I'm confused. The only commercial property near the proposed bridge is 3.5 miles away on Riverside, directly across from the 96th Street Bridge and Creek Turnpike Bridge. Or the commercial property along Memorial, which is in Bixby. As far as shortening the distance from the new bridge to any of these places, there are maybe 1,000 people that would benefit.

Again, the real reason they want the bridge is so developers can more easily sell track housing in Bixby. Those farm fields would be much easier to turn into lots and sell if there was a bridge right there. Which is a fine goal - for the developers and for Bixby.

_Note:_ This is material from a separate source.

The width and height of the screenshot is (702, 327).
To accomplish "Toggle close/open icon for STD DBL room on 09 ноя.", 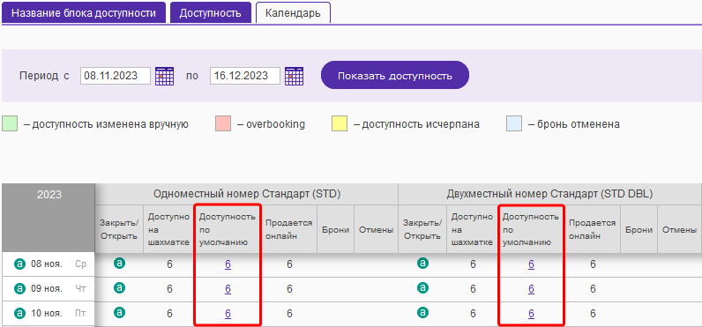I will 422,287.
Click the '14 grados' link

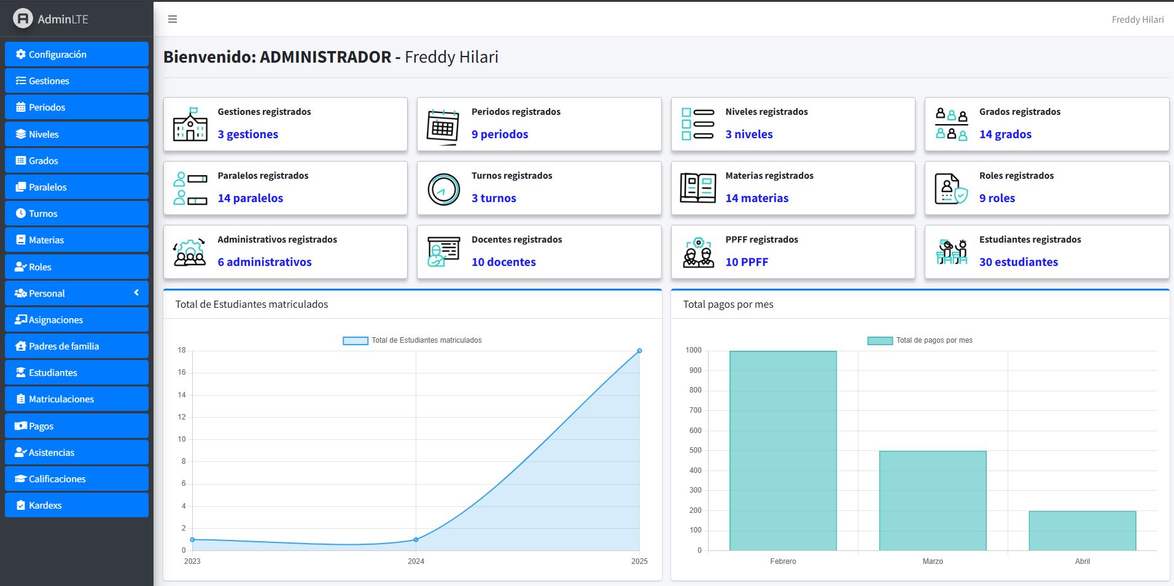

There are a few commercial sites at 91st & Yale in the Whole Food complex and nearby.  A few more at 81st & Yale like Fresh Market and Farrell Family Bread.  That plus 91st to 101st along Riverside and Delaware would be closer than anything except south of the river in Bixby.  Do some looking on Google maps.  Not having a bridge is not going to stop development south of the river.  Having a bridge would probably make it easier to sell tracts south of the river but those places are going to sell anyway.  Most of those folks will shop in Tulsa if it is convenient.  Again, block the bridge and you guarantee commercial development south of the river, probably between Glenpool and Bixby. 151st could become the new 71st.  Please don't let that happen.  When our family moved here in 1971, Memorial was 2 lanes south of the RR at 41st & Memorial and it didn't matter.  There was almost nothing south of about 57th St.  Woodland Hills was started in 1976 and it's been all downhill regarding traffic since.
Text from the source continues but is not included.